Before every screening at Newport, festival organizers thanked sponsors with an almost religious fervor, and one of this year's inescapable names was HBO, the cable network notable for increasing the visibility and viability of nonfiction works. I rode into Newport with a representative from HBO, a few of the films will appear on HBO, and the first event I attended, DocuClub's In-The-Works, was sponsored by HBO.

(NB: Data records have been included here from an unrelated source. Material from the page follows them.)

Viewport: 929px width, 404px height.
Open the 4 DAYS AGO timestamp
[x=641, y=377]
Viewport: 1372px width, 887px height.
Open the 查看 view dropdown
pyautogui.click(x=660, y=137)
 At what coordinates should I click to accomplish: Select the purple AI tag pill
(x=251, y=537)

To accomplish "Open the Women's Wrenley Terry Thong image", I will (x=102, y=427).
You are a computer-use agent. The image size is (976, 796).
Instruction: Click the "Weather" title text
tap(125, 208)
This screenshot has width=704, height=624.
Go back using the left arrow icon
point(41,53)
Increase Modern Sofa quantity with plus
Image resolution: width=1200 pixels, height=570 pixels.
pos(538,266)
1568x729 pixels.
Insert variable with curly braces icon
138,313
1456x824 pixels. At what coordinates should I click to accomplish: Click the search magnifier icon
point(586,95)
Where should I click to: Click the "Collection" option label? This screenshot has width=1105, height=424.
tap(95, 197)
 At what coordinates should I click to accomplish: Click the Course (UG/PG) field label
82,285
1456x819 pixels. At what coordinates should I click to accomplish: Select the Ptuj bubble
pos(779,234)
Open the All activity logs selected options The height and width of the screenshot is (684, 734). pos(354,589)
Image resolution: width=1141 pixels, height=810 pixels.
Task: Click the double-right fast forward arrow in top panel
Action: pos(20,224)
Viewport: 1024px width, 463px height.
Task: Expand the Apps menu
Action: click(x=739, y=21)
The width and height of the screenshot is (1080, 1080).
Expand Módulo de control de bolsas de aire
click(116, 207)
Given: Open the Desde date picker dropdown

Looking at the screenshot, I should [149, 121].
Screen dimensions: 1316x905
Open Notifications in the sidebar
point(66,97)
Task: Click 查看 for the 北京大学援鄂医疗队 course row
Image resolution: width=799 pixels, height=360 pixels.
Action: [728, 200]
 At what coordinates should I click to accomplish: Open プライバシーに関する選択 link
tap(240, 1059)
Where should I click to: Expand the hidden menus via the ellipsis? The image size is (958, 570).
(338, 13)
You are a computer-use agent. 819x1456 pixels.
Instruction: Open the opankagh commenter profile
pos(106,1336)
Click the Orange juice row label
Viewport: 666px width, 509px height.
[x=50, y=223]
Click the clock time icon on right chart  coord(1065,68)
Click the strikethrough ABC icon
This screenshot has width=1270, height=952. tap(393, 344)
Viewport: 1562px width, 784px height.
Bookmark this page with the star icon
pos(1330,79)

A non-profit organization based in New York, DocuClub hosts documentary works-in-progress and invites professionals and non-professionals to comment on the rough drafts. For Newport's first DocuClub session (I hope it returns), the festival invited Harvard film professor Robb Moss's "The Same River Twice," a sensitive portrait of five former hippies now approaching middle age ("from peyote to Prozac," Moss jokes). Moss and editor Karen Schmeer (also in Newport with "My Father, the Genius") juxtapose 16mm footage that Moss shot in 1978 for a film called "Riverdogs" about he and his friends' communal (and often naked) experiences as river guides on the Colorado River with DV images shot 25 years later of their married-with-kids domestic lives. Moss described the experience as both a "treat," but also "scary as hell." And what could have devolved into a confused, critical free-for-all instead produced a stimulating discussion for filmmakers and participants alike.
"The documentaries were so strong," admitted Donahoe, regarding this year's program. She said organizers even considered expanding their slate to include more documentaries. One of the reasons for so much excellent work, Donahoe reasoned, was the proliferation of digital video, a format particularly suited to the intimacy and spontaneity of documenting real life (and not necessarily to the fabricated world of fiction films.) But the closing night offering, Gary Winick's DV feature "Tadpole," screening in its new Miramax-spruced up, color-corrected 35mm print, was highly popular with the Newport audience.
Other domestic fiction favorites at the festival included special screenings of Peter Care's "Dangerous Lives of Altar Boys" and Dylan Kidd's "Roger Dodger." But it was largely the foreign films that drew the most fans. Italy's comic drama about commitment, "The Last Kiss," sold out its two scheduled screenings and received an additional slot; the Inuit epic "The Fast Runner" won the audience award for dramatic film, and the foreign films in the competition swept the juried awards, with Iran's "Secret Ballot" taking the top prize and France's "Read My Lips" winning prizes for best director (Jacques Audiard) and best actress (Emmanuelle Devos).
Newport's panels were also meatier than expected. One called "Truth as Drama" (also sponsored by the ever-present HBO) got heated around a discussion of racism depicted in "Two Towns of Jasper." Another panel, "She Said, She Said," grouped five female producers to hash out the challenges of their job, from facing male prejudice in their crews to sustaining a career through motherhood to the obstacles fostering women directors. But it was IFC Production's Caroline Kaplan that left with the quotation of the afternoon: "I don't want to fuck her, so I don't want to cast her," Kaplan recounted hearing from male executives about casting an older actress.
That comment was about as dirty and bitter as things got in Newport. By all accounts, filmmakers traveled from hotels to screenings to parties satisfied with the mellow vibe and attentive audiences. The only exception was perhaps Friday night's party at Beacon Rock, a mansion overlooking Newport Harbor fashioned after the Greek Parthenon, complete with white columns and marble porches, where hungry filmmakers faced an hors d'oeuvres spread of Twinkies, Ding Dongs, and cheese puffs.